« Hier Daladier et Chamberlain, aujourd’hui Le Pen et Orban. Les mêmes mots, les mêmes arguments, les mêmes débats. Nous sommes à Munich, en 1938 », a lancé Valérie Hayer, tête de liste macroniste, lors de son premier grand meeting de campagne pour les élections européennes, samedi 9 mars, à Lille.
On l’aura compris, nous serions dans une situation similaire à celle de fin septembre 1938. Il y aurait, en ce début de campagne des européennes, d’un côté, le camp présidentiel résolu à tout faire pour que Poutine ne puisse gagner la guerre en Ukraine. De l’autre, le camp « munichois », de ceux qui, pour « sauver la paix », seraient prêts à lui abandonner le territoire ukrainien qu’il occupe aujourd’hui. En n’excluant plus d’envoyer des troupes au sol en Ukraine « de manière officielle, assumée et endossée », Emmanuel Macron aurait fait le choix – churchillien – de la guerre. Ses adversaires, celui du déshonneur.
L’analogie entre la situation actuelle et celle qui prévalait fin septembre 1938, pour séduisante qu’elle paraisse est, en fait, trompeuse. Deux ans après le début de la guerre à grande échelle en Ukraine, l’heure n’est plus à des accords du type « Munich ». Quel chef d’Etat ou de gouvernement occidental, faisant autorité, pourrait se permettre de donner à Poutine aujourd’hui, comme Daladier et Chamberlain à Hitler en 1938, le territoire qu’il occupe chez son voisin contre la promesse qu’il n’ira pas plus loin ?
S’il y a un parallèle qui s’impose avec la situation actuelle, ce n’est pas celle de fin septembre 1938, c’est celle de l’été 1939 : la guerre est là, elle n’est pas encore mondiale, elle le sera bientôt. Six mois après avoir promis qu’il s’arrêterait aux Sudètes, Hitler s’est emparé de Prague et du reste de la Bohême.

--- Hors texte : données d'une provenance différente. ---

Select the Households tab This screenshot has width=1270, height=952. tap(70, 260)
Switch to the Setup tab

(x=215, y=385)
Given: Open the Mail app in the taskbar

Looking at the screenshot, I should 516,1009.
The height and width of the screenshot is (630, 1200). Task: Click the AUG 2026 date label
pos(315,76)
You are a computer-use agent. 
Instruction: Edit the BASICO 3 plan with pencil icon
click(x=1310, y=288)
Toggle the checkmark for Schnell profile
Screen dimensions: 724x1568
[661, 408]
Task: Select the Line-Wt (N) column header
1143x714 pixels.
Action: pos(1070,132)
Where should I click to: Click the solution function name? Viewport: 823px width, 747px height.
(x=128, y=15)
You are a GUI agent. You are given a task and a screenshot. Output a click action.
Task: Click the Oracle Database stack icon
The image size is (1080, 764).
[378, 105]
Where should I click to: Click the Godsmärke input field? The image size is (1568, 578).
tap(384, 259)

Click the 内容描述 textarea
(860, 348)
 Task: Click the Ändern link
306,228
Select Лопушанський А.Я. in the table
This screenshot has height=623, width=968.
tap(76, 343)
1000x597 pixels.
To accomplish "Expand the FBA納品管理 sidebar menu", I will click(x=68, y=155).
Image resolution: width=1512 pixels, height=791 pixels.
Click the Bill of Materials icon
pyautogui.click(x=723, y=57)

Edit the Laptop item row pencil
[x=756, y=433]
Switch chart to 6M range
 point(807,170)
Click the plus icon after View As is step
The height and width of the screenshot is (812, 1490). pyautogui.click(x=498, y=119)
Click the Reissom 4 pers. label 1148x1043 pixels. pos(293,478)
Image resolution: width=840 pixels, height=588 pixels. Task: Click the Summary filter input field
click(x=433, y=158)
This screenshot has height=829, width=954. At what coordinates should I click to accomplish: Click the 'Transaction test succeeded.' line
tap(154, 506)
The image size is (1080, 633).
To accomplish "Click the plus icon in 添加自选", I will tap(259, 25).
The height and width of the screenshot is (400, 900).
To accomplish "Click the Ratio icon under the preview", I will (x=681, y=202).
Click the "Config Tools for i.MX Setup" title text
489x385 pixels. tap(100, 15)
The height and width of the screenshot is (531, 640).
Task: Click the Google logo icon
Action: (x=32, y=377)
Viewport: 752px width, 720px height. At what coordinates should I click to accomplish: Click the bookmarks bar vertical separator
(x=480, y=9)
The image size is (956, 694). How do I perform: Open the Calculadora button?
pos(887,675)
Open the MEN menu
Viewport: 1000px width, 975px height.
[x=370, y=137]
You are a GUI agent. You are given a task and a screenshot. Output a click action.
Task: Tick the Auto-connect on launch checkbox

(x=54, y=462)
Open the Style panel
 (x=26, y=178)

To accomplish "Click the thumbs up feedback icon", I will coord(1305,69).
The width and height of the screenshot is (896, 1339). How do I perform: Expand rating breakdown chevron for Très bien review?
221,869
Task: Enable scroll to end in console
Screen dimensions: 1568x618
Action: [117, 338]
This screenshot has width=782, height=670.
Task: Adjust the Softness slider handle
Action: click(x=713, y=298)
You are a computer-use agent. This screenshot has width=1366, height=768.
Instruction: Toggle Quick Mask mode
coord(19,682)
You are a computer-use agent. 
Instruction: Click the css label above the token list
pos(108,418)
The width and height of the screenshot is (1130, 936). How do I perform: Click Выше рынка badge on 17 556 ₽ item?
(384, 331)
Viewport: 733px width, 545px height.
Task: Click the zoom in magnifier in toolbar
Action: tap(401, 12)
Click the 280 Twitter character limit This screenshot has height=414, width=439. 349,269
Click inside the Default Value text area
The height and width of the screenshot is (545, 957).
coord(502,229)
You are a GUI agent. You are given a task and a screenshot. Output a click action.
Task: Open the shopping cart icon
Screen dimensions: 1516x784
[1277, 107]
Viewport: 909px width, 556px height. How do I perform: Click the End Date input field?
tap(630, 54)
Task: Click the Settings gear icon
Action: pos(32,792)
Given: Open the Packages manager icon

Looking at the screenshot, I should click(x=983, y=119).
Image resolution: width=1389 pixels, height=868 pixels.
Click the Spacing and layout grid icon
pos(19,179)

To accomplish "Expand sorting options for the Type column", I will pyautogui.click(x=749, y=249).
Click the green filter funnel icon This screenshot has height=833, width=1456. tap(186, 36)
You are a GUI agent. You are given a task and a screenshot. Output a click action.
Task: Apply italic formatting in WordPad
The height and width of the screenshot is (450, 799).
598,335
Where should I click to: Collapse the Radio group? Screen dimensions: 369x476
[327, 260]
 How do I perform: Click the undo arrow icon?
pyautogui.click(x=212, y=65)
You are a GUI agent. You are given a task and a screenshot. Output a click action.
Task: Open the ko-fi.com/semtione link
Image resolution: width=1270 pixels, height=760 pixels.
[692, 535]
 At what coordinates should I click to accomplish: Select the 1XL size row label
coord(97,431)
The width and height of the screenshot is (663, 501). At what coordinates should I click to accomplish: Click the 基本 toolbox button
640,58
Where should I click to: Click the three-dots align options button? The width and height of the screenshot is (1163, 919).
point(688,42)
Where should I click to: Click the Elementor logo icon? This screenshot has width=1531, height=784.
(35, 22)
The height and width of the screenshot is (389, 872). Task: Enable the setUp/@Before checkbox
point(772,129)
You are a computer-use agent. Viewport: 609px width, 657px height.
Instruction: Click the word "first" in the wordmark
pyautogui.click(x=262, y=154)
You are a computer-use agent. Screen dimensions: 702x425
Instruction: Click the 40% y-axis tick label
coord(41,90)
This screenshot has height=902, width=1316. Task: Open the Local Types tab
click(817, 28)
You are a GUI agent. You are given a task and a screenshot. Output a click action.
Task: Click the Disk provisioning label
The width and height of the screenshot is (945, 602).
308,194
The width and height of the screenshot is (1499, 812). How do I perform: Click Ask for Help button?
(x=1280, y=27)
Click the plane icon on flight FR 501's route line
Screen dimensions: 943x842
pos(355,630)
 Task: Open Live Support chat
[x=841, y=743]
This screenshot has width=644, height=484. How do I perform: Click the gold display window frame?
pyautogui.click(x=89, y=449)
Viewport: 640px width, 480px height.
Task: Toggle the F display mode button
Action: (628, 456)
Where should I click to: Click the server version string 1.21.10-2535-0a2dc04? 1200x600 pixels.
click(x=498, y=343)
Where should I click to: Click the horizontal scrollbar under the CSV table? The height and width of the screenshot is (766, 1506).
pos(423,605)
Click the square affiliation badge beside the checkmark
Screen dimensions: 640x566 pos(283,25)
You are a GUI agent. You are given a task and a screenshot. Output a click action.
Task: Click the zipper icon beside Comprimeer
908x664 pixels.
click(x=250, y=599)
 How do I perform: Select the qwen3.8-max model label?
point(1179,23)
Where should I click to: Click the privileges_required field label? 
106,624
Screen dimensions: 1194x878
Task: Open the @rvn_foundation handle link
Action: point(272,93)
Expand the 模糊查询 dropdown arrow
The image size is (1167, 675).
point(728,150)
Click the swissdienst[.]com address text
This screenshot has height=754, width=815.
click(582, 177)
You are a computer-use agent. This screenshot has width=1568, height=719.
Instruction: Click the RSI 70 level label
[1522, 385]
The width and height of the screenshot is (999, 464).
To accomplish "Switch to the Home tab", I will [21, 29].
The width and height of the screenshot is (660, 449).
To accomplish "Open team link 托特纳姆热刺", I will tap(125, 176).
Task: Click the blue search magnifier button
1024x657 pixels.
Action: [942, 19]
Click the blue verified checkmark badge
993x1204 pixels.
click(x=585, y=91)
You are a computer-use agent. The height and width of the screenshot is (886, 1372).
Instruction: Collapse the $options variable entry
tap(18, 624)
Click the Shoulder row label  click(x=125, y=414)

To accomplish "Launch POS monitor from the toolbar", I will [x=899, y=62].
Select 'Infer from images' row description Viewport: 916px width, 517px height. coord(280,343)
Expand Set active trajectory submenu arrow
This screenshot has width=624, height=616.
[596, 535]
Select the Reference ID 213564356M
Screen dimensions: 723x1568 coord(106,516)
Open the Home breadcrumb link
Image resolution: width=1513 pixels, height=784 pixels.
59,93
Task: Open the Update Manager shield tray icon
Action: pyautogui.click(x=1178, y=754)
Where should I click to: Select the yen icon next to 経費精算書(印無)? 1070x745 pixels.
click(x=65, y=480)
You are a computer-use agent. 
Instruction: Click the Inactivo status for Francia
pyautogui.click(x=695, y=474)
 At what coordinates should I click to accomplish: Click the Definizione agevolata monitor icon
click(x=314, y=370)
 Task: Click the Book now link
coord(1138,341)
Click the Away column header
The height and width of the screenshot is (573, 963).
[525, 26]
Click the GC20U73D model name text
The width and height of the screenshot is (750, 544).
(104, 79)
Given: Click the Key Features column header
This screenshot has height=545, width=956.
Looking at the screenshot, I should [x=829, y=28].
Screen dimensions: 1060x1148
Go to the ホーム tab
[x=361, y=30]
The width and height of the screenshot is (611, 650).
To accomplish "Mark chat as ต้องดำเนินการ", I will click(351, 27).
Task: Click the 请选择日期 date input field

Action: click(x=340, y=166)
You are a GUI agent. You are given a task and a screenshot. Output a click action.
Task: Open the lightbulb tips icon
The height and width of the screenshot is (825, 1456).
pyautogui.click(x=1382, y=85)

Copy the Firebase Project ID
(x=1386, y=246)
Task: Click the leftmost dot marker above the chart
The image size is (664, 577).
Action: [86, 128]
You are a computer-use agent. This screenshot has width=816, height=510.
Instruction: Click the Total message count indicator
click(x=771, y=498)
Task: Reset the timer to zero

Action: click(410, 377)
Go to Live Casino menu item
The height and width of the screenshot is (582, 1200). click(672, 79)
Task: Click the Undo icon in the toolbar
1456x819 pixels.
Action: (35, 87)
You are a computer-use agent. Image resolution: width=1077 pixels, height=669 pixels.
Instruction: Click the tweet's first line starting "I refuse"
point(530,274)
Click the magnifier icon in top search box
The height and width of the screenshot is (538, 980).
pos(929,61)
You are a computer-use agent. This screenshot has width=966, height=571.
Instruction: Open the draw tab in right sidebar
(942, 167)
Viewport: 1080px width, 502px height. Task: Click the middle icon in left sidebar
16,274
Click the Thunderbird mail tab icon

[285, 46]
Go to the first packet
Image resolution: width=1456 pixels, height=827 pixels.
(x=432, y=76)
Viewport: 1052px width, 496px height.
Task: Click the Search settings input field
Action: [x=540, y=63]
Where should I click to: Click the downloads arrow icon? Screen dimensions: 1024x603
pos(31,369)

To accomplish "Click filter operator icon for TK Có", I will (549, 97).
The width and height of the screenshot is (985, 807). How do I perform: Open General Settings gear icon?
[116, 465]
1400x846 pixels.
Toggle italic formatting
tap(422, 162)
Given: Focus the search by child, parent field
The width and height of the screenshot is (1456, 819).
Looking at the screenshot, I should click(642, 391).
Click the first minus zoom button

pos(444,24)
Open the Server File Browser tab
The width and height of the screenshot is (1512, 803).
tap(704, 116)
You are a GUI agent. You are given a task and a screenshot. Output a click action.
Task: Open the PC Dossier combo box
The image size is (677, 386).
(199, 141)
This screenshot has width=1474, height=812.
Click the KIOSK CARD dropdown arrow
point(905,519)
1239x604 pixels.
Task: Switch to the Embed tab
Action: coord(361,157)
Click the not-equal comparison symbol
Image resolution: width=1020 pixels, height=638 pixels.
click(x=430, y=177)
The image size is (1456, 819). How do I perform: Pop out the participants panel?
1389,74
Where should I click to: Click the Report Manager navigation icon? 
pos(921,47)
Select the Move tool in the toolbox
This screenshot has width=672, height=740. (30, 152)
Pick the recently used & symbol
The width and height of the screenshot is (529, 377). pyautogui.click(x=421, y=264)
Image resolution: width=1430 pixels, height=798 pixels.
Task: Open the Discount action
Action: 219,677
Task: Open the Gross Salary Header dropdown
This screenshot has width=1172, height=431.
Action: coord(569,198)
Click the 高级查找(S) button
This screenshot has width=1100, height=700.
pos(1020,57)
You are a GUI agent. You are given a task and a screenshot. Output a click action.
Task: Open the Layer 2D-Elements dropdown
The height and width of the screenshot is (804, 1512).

La Wehrmacht se prépare à entrer en Pologne. Ce qu’elle fera sitôt après la signature du pacte germano-soviétique.
Nous craignons aujourd’hui que l’armée ukrainienne, fragilisée par l’échec de la contre-offensive de l’été dernier, la perte récente d’Avdiivka et les manœuvres de l’agentura russe (très présente dans l'Ofis prezidenta - l’administration présidentielle ukrainienne), à l’origine de la mise à l’écart du commandant en chef, le général Zaloujny, soit bientôt sérieusement bousculée dans la région de Donetsk (celle de Louhansk, l’autre région du Donbass, est totalement sous contrôle russe).
La guerre est là (depuis dix ans pour les Ukrainiens). Elle n’est pas encore mondiale, mais elle pourrait le devenir rapidement. Un recul significatif de l’armée ukrainienne justifierait l’envoi par les pays de l’OTAN de troupes au sol. Elles viendraient, avec leurs équipements, en appui à l’armée ukrainienne, pour contenir la poussée de l’armée russe.
Nous ne pouvons laisser la Russie gagner la guerre. Le président de la République a eu raison de dire ce que cela implique : se préparer à l’engagement de troupes au sol. Il a contre lui la coalition majoritaire des pacifistes de droite et de gauche, qui ne veulent pas mourir pour l’Ukraine. Comme celle de leurs aïeux, qui, à l’été 1939, ne voulaient pas aller « mourir pour Dantzig ».